The // commented section in the photos and code shows how we implemented it.
You must be wondering what is set_neopixel_color in the main for loop! Dont worry we will discuss it next how we implemented it and why.
Basically it it a functions to implement our API function that will set the LED color, which we will include to outr existing ws2812.c code.
You can see the photo of the implementation below:
We chose a specific RGB values you can choose any values.
Now we need to create a new header file called “ws2812.h” that you will use to expose
code from “ws2812.c” to our main hello_usb code.
You can see the photo of the implementation below:
Finally we need to modify the CMakeList.txt of "hello_usb" code to make it workable for our new
HELLO, BLINKENLIGHT or hello_usb.c code.
You can see the photo of the implementation below. I have highlighted the difference as well. For details on how to make CMakeList or CMake file you can always refer to SDK manual for RP2040
Dont worry its just simple edit we made to make it workable. We just included the necessary libraries the CMake needs to use and the additional ws2812.c code that was required to be executed. Moreover, you can see your ws2812 cmake text file it will help you edit this.

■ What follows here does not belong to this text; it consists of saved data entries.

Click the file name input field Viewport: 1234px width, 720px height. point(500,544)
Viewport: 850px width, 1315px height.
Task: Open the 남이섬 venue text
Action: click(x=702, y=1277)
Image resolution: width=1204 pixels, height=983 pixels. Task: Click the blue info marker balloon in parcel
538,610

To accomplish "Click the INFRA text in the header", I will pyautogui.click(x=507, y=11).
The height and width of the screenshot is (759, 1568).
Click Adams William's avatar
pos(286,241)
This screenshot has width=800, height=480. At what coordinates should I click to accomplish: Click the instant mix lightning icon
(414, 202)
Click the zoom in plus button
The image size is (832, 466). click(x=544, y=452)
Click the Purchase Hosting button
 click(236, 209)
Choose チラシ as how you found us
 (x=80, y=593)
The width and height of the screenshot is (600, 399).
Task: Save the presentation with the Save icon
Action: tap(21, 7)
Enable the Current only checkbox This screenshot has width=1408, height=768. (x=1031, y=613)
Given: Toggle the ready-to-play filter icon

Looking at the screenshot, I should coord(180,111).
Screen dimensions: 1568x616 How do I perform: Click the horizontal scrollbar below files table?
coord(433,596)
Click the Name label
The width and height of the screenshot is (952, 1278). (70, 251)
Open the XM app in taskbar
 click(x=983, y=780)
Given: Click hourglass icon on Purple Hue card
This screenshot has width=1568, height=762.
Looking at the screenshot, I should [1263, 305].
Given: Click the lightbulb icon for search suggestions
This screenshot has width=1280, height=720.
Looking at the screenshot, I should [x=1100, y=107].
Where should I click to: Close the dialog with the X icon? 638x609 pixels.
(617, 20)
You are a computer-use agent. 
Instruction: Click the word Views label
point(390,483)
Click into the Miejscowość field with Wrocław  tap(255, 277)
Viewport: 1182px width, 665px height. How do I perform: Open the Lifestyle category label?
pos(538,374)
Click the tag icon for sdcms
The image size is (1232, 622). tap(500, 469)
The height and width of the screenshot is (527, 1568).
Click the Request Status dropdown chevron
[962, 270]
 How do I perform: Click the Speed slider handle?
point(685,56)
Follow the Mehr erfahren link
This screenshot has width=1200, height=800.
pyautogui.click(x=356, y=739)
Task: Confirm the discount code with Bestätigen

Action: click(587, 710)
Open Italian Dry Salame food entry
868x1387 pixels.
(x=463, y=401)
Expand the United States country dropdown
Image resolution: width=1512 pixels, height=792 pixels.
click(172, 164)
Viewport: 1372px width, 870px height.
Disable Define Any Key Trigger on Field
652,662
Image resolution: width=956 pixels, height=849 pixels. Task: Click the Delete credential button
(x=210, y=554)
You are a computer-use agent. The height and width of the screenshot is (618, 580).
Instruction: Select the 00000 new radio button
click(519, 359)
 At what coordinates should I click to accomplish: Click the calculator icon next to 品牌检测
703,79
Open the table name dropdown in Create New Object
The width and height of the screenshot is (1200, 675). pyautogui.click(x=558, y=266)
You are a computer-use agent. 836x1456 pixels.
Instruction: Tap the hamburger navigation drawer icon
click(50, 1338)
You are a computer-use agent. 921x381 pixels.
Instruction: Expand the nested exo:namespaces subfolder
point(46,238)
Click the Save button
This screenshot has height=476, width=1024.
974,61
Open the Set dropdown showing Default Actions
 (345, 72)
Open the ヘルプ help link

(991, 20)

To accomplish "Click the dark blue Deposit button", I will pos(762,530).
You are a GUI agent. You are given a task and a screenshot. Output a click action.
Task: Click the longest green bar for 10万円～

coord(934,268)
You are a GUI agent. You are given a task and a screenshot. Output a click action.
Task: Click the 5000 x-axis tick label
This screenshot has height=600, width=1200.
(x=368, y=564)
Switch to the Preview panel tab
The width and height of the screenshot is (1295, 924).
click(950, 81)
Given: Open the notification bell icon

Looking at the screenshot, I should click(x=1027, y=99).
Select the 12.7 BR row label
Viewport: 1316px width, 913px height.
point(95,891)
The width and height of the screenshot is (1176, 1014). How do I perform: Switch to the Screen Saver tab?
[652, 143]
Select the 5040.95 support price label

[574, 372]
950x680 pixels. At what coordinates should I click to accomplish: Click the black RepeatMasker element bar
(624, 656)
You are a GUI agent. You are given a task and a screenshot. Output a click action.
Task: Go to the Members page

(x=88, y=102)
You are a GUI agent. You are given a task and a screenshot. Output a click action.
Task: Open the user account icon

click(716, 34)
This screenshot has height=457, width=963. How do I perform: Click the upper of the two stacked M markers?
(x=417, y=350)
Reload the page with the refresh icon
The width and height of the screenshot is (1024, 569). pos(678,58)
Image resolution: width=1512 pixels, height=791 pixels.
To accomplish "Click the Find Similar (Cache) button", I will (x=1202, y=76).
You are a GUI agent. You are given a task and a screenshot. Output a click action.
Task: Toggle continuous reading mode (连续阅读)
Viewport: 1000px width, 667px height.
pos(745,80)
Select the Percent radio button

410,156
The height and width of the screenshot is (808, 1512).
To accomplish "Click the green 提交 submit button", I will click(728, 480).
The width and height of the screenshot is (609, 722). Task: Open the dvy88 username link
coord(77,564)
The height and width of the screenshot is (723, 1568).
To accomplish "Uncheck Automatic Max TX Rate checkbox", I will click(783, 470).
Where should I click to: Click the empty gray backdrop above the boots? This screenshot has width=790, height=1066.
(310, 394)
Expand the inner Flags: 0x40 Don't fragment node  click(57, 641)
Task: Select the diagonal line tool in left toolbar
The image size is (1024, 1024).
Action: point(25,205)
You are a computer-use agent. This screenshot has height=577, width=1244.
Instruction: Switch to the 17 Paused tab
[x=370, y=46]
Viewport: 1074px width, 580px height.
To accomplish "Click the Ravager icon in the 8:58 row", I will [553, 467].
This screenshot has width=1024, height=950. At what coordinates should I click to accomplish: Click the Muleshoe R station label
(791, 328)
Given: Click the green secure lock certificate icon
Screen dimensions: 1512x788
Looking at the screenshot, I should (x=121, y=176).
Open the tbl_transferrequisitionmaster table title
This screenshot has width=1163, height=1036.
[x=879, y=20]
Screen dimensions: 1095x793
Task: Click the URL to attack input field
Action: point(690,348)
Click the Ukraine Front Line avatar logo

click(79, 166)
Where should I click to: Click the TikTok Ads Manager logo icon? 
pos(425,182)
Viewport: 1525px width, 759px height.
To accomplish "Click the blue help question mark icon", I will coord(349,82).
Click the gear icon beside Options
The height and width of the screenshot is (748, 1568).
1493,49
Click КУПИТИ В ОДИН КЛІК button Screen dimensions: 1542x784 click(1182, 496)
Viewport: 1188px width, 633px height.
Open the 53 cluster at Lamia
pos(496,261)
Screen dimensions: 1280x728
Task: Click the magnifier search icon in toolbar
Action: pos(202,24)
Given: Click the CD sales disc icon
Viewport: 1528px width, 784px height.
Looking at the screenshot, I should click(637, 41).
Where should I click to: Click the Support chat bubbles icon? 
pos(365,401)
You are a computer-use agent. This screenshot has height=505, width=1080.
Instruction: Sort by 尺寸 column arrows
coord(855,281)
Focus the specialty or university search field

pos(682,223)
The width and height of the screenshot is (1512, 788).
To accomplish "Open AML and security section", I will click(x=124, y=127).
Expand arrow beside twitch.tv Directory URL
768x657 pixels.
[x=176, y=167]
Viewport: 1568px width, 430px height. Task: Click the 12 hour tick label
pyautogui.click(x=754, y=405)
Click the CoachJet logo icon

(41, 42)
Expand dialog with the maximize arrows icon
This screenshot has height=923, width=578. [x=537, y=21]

Here is a GIF to show how our code works.
We used spreadsheets, handwritten paper work as well as commenting on editors.
o What were some strengths/weaknesses of
working with paper?
Most handy tool ever used.
But bad for visualisation or working with large datas.
o What were some strengths/weaknesses of
working with spreadsheets?
Spreadsheets helps in easy management of large data.
weakness is it can be overwhelming when looked at.
o How might you approach this task using
other tools available to you?
For timing digram use of CRO or any dedicated softare for timing diagram simulation, would have been helpful to measure the real-time values.